Interview with Paul Allen, writer of the stage adaptation of Brassed Off

We caught up with Paul to find out more about his involvement in this iconic play...

How did the stage adaptation come about?

Towards the end of 1997 I was Vice-Chair of Sheffield Theatres and I got a call from our Chief Executive, Grahame Morris. Many theatres were in crisis after a period of serious underfunding but we had done worse than some others. He told me that if the last production of the financial year didn’t make a positive contribution to the bank account and all our creditors called in their debts we could be technically facing bankruptcy. Should we, he asked, be reviving a hit show about the Beatles that had done well in the 1980s? Without thinking about it I asked him if it wouldn’t be better to see if we could get the rights to adapt Brassed Off for the stage… I hadn’t even seen the film at that point but my friend, the writer Alan Plater, had recommended it and I had a hunch Channel 4/Miramax might like to do a favour to a struggling theatre in South Yorkshire.

As it turned out, they would. I was due to go on holiday to New Zealand over Christmas, which I did, not wishing to be divorced, then came back at New year and got started. At which point the National Theatre suddenly had a hole in its programme because of difficulties with Moscow Arts Theatre. Could we fill the space? Me, subbing for the theatre of Chekhov? And having to submit a script to Trevor Nunn as well as the Crucible’s Artistic Director, Deborah Paige? I ploughed on from there…

 

It’s been 28 years since the film was launched, 26 years since the stage version premiered at Sheffield Theatres, and it’s been staged countless times. Why does this story hold such enduring interest? And why is it relevant to tell this story now?

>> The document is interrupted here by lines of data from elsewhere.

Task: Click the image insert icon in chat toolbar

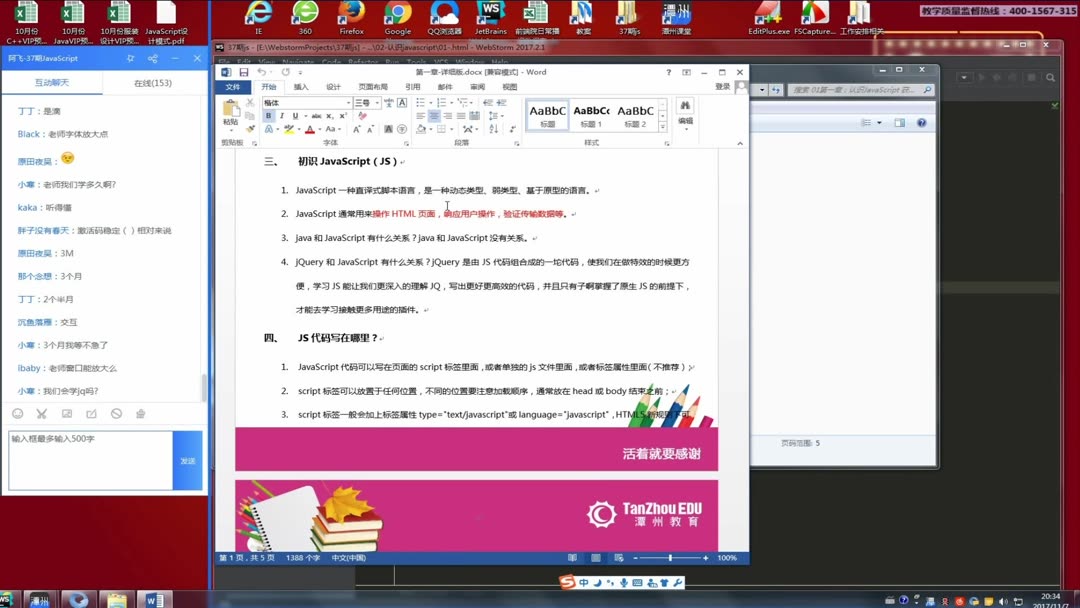Action: 67,414
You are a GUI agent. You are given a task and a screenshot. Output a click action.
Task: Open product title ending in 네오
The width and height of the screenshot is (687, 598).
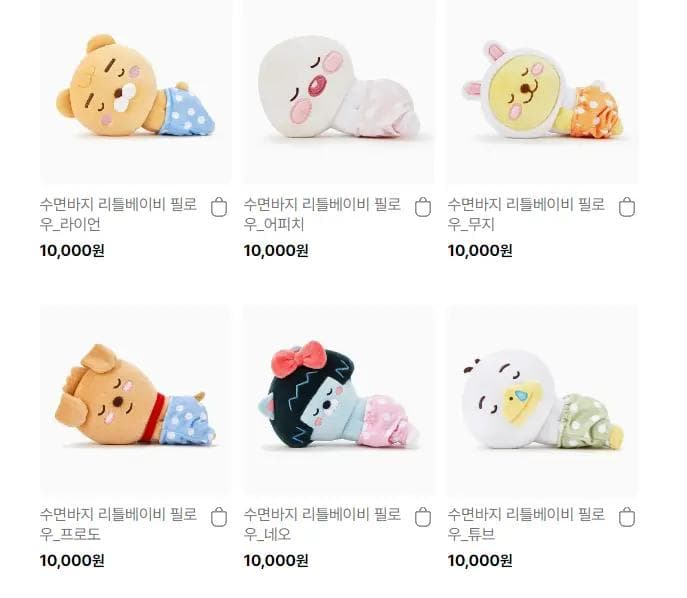coord(322,524)
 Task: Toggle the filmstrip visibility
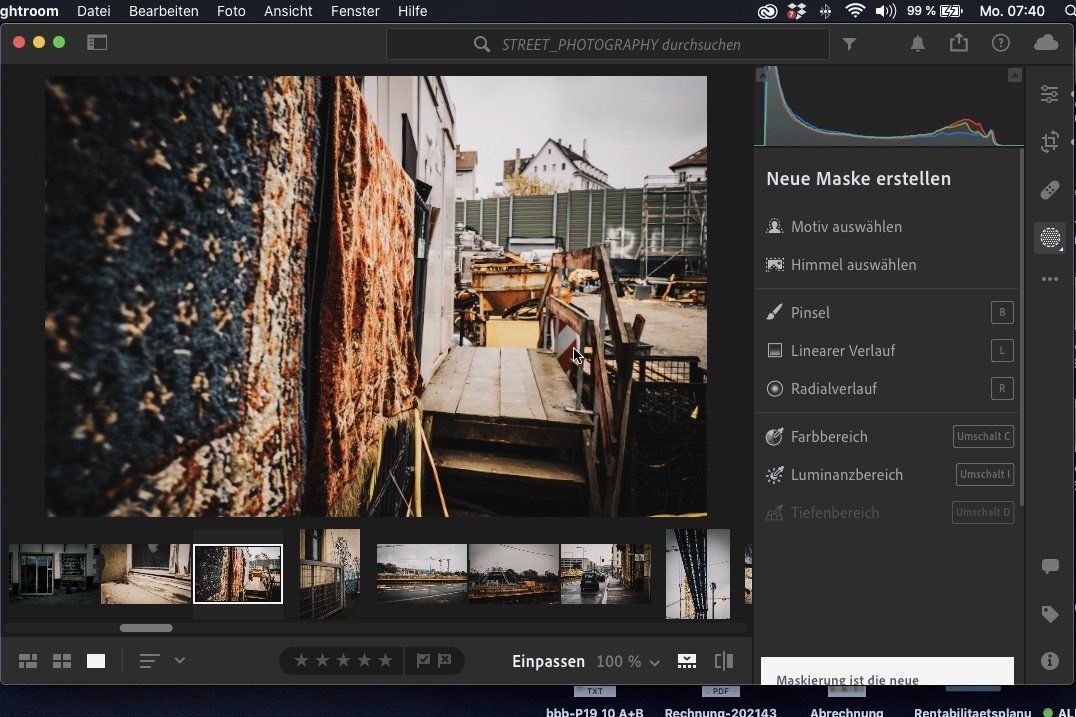(x=687, y=661)
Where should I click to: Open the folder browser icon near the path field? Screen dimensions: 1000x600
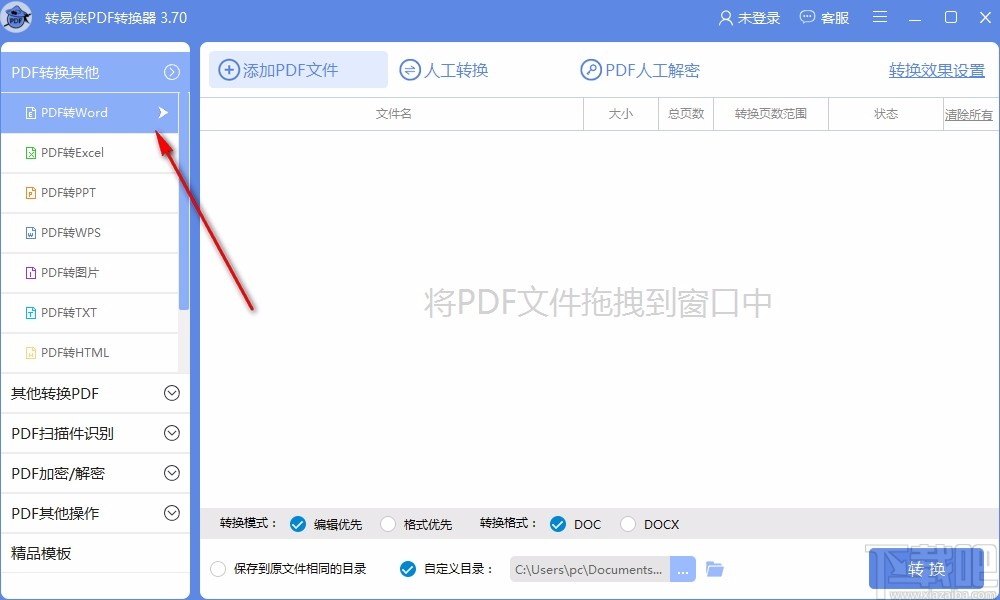[x=714, y=568]
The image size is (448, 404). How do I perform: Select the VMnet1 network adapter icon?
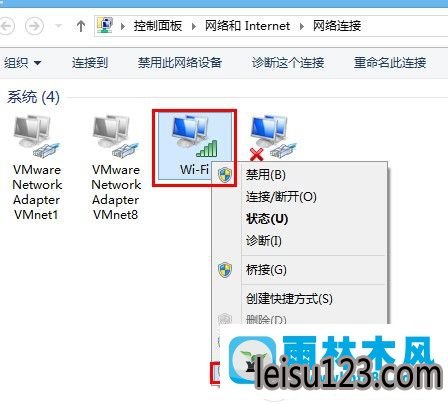(x=37, y=136)
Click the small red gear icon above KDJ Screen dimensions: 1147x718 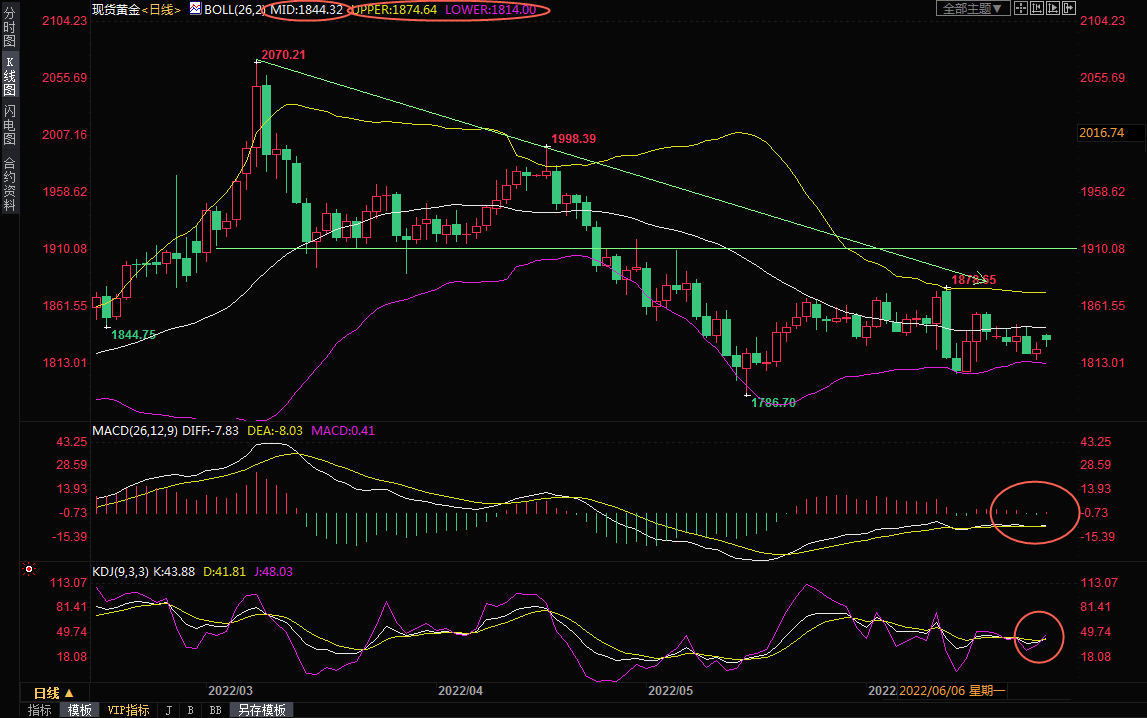pos(29,571)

I never expected enduring interest to be honest. I thought I was a hack digging my beloved theatre out of a hole. It did well enough for Sheffield Theatres to mount a 13-week tour and then it all went pretty quiet for five or six years. And then it got brassily noisy again. I think the places that wanted it tell you the story. Birmingham and Liverpool, York (twice), Bolton, Oldham (three times) and then Clwyd in Wales. Somewhere in Germany. Amateurs in Australia. All places with industrial history and bands of their own but – I think this is the important thing, especially now – all places where communities were being fractured. I think this is a huge issue today. And I think a sense of community is expressed in music, especially music as openly emotionally expressive for the last 200 years as that of brass bands. Community trying to survive the threats of unemployment, breaking families and the sense of self-worth that came from the big industries.

 

What do you hope the audience will take away from this story?

I’ve seen it a lot but I still choke up at the end. Not all families are happy and not everybody wants to live in one, but the family experience rather than the individual is our primary introduction to human relationships. I hope that Brassed Off focuses on things that we need to understand and cherish, however we choose to live, and does so with powerful emotion. From young love to old loyalties, these are the things that endure in a changing world. Plus some fantastic brass music, of course. Yes, I am an old sentimental failed trombonist!